Dataset rows
-- Begin --
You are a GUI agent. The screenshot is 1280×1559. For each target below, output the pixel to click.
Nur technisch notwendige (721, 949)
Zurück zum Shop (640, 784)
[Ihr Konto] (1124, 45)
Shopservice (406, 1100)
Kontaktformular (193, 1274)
-- End --
[Your objective]: Rewrite every line of the material above, requests included, and multiply each coordinate in the answers by 2.1, rounding to whole numbers with halves rounded up.

[Expected answer]:
You are a GUI agent. The screenshot is 1280×1559. For each target below, output the pixel to click.
Nur technisch notwendige (1514, 1993)
Zurück zum Shop (1344, 1646)
[Ihr Konto] (2360, 95)
Shopservice (853, 2310)
Kontaktformular (405, 2675)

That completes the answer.